:: DATA RECORDS ::

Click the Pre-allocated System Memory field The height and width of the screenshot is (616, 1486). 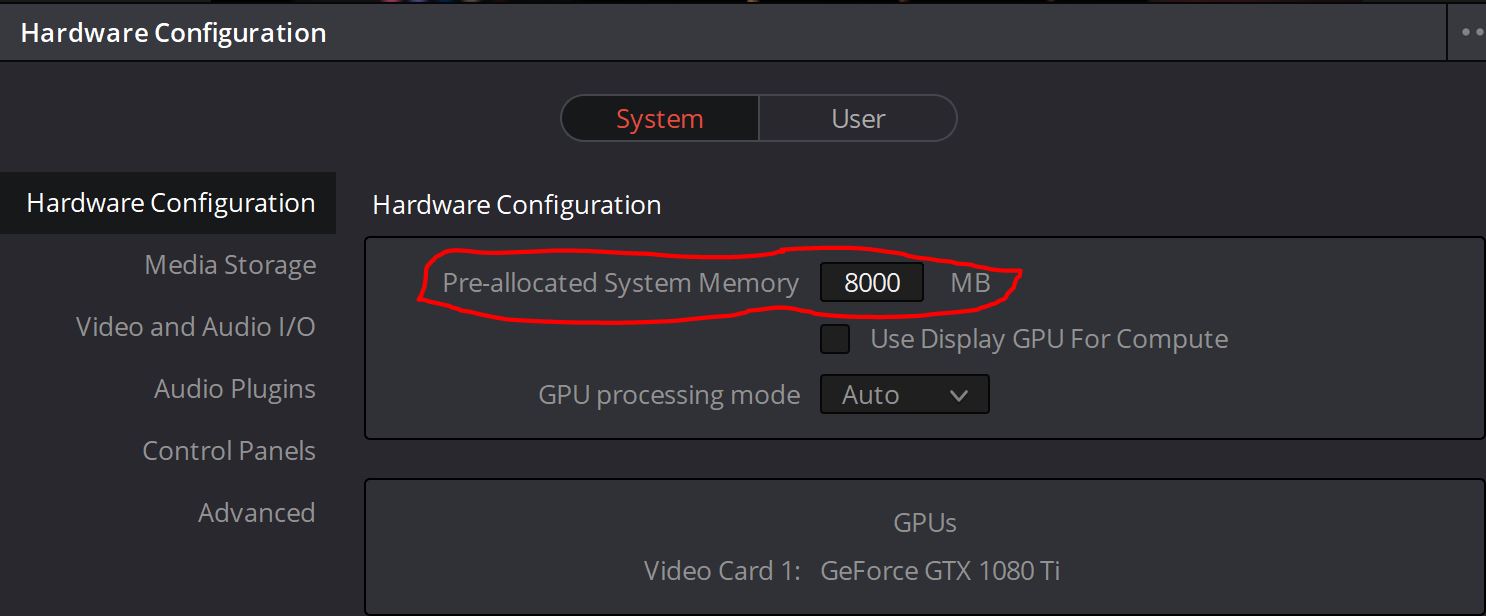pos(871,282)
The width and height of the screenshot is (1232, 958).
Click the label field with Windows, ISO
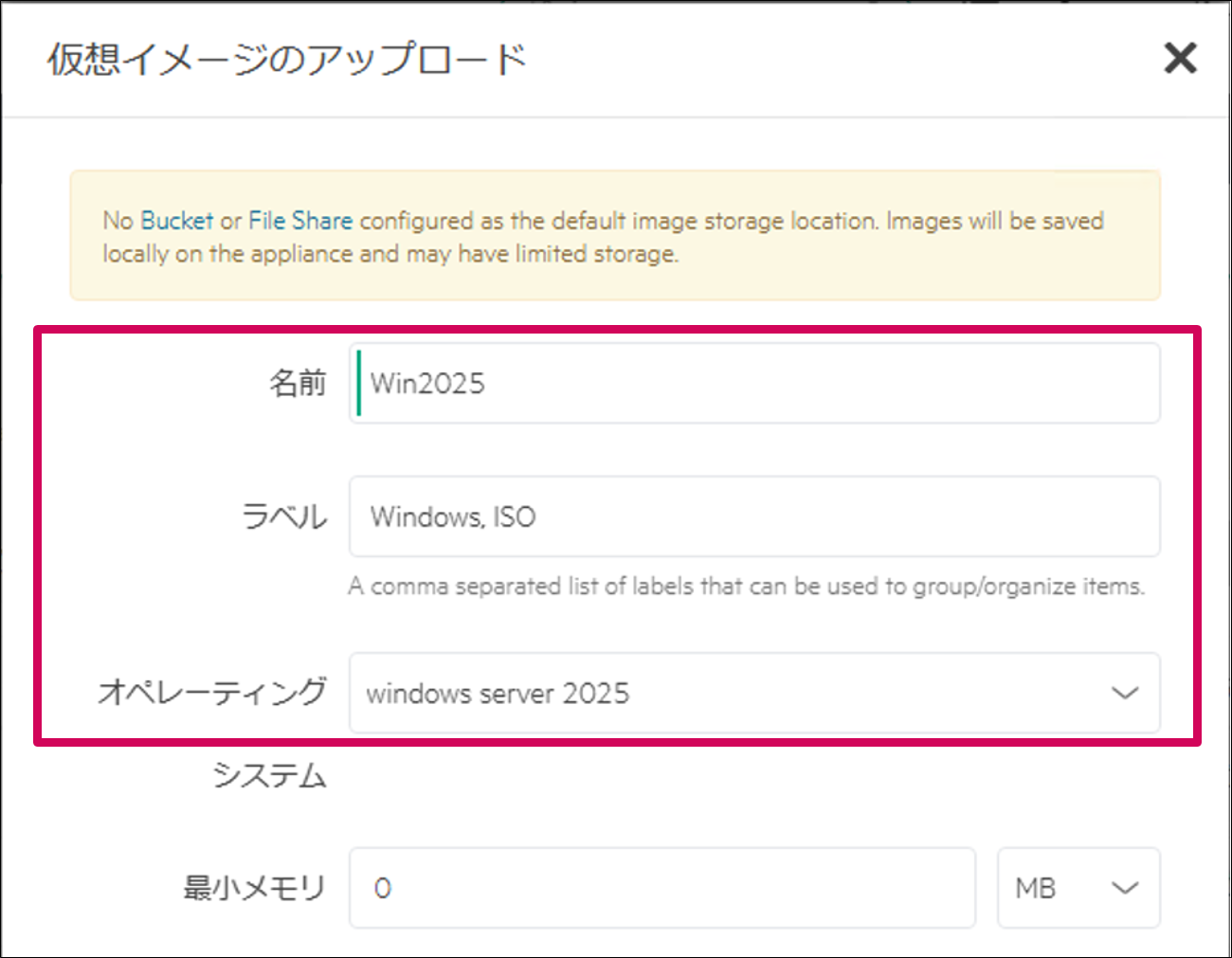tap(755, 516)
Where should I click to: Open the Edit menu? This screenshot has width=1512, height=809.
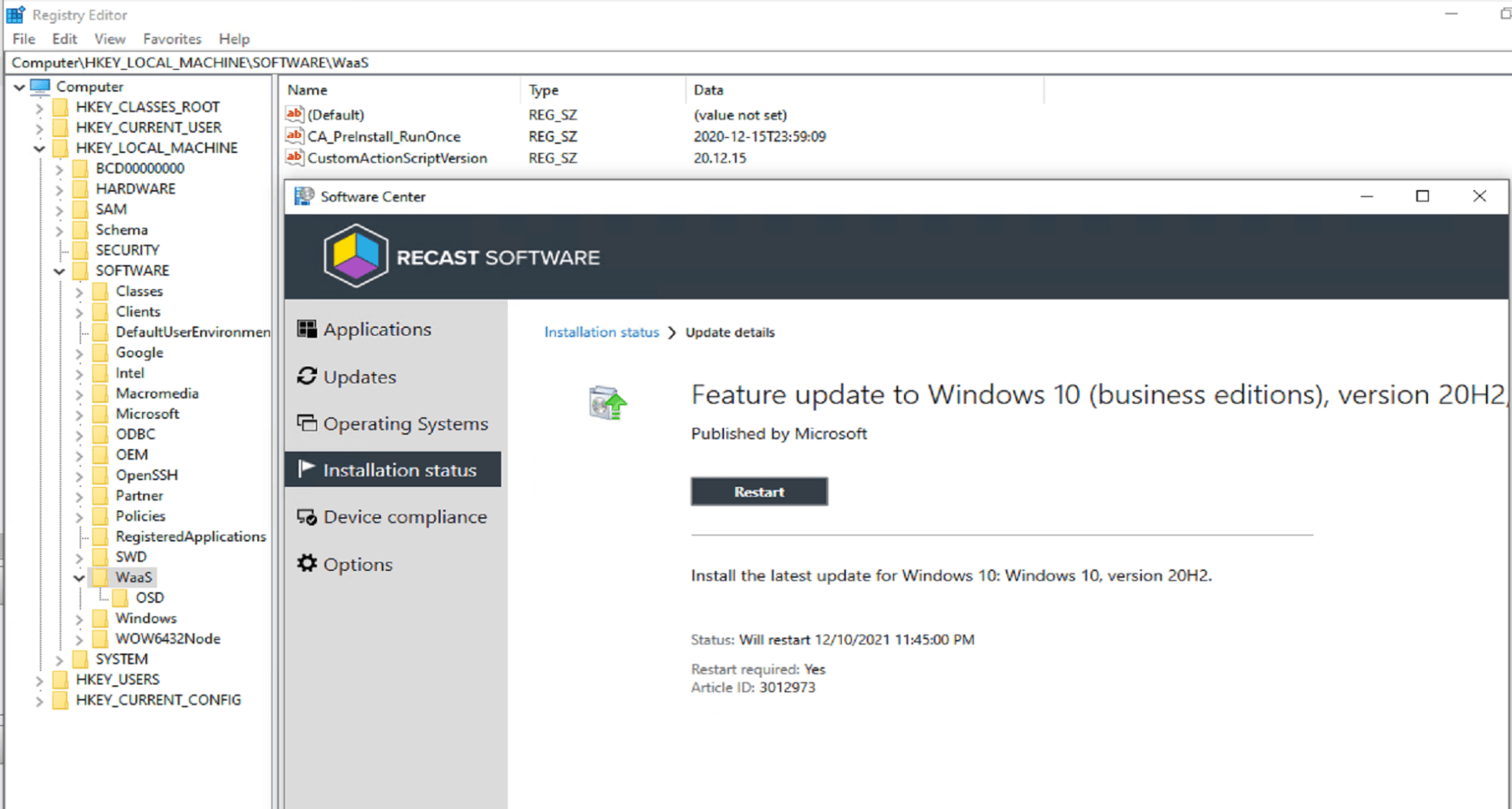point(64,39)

:::

=== WORK ITEM ===
Using the listing above, copy exactly the lines from the one that contains "The width and" through its last line, both included, but not the pictures.

=== EXERCISE OUTPUT ===
The width and height of the screenshot is (1232, 958).
Click the label field with Windows, ISO
tap(755, 516)
Where should I click to: Open the Edit menu? This screenshot has width=1512, height=809.
point(64,39)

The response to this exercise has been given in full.